Answer these questions from the text about i_size_read below, one answer per line:
(a) Which commit holds the concrete example with assembly and analysis?
(b) In the assembly shown, which register holds the inode?
(c) Which commit did the original fix revert?

──────── SUPPLIED TEXT

We had to apply a workaround to btrfs code because the generic fix was
not merged, even with several reviews and fixing a real bug. The report
from KCSAN seems to require some sort of splitting the values. What we
saw happened on 64bit platform without that effect so I'd call that a
more likely to happen because the pattern max(i_size_read(inode), ...) is
not something we'd instinctively consider unsafe.
David Sterba Feb. 19, 2020, 12:18 p.m. UTC | #6
On Wed, Feb 19, 2020 at 10:21:46AM +0100, Marco Elver wrote:
> Right. In reality, for mainstream architectures, it appears quite unlikely.
> 
> There may be other valid reasons, such as documenting the fact the
> write can happen concurrently with loads.
> 
> Let's assume the WRITE_ONCE can be dropped.
> 
> The load is a different story. While load tearing may not be an issue,
> it's more likely that other optimizations can break the code. For
> example load fusing can break code that expects repeated loads in a
> loop. E.g. I found these uses of i_size_read in loops:
> 
> git grep -E '(for|while) \(.*i_size_read'
> fs/ocfs2/dir.c: while (ctx->pos < i_size_read(inode)) {
> fs/ocfs2/dir.c:                 for (i = 0; i < i_size_read(inode) &&
> i < offset; ) {
> fs/ocfs2/dir.c: while (ctx->pos < i_size_read(inode)) {
> fs/ocfs2/dir.c:         while (ctx->pos < i_size_read(inode)
> fs/squashfs/dir.c:      while (length < i_size_read(inode)) {
> fs/squashfs/namei.c:    while (length < i_size_read(dir)) {
> 
> Can i_size writes happen concurrently, and if so will these break if
> the compiler decides to just do i_size_read's load once, and keep the
> result in a register?

It depends on the semantics and the behaviour when the value is not
cached in a register might be the wrong one. A concrete example with
assembly and analysis can be found in d98da49977f6 ("btrfs: save i_size
to avoid double evaluation of i_size_read in compress_file_range"),
which is the workardound mentioned in the my other mail.

C:
    actual_end = min_t(u64, i_size_read(inode), end + 1);

Asm:

        mov    0x20(%rsp),%rax
        cmp    %rax,0x48(%r15)           # read
        movl   $0x0,0x18(%rsp)
        mov    %rax,%r12
        mov    %r14,%rax
        cmovbe 0x48(%r15),%r12           # eval
    
      Where r15 is inode and 0x48 is offset of i_size.
    
      The original fix was to revert 62b37622718c that would do an
      intermediate assignment and this would also avoid the doulble
      evaluation but is not future-proof, should the compiler merge the
      stores and call i_size_read anyway.

────────────────
──────── SUPPLIED ENTRIES

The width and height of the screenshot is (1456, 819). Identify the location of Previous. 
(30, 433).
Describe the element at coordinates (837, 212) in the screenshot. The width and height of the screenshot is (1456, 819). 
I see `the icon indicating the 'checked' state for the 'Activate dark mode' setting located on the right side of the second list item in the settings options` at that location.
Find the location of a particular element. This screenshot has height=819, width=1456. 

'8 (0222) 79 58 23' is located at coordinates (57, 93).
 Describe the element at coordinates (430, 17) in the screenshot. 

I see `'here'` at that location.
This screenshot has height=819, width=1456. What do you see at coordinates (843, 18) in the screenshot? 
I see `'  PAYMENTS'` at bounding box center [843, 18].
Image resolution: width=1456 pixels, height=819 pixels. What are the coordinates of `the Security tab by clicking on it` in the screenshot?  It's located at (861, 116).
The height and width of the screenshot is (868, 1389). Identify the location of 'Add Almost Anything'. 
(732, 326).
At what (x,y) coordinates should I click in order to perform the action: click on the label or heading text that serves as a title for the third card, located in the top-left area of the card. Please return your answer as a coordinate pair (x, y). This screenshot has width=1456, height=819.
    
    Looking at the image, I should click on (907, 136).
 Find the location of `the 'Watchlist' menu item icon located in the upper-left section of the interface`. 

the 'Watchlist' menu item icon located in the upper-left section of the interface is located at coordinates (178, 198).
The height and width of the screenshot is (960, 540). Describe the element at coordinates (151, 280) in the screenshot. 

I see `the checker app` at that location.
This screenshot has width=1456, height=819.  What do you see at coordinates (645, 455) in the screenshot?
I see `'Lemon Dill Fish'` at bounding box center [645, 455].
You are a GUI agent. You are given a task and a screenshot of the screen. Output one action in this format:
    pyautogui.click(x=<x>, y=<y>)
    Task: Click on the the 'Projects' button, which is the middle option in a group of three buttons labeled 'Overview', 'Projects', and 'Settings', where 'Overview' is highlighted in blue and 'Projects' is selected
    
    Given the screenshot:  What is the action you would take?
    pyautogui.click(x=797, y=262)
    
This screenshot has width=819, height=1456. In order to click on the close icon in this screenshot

────────────────

### EXPECTED ANSWER:
(a) d98da49977f6 ("btrfs: save i_size to avoid double evaluation of i_size_read in compress_file_range")
(b) r15
(c) 62b37622718c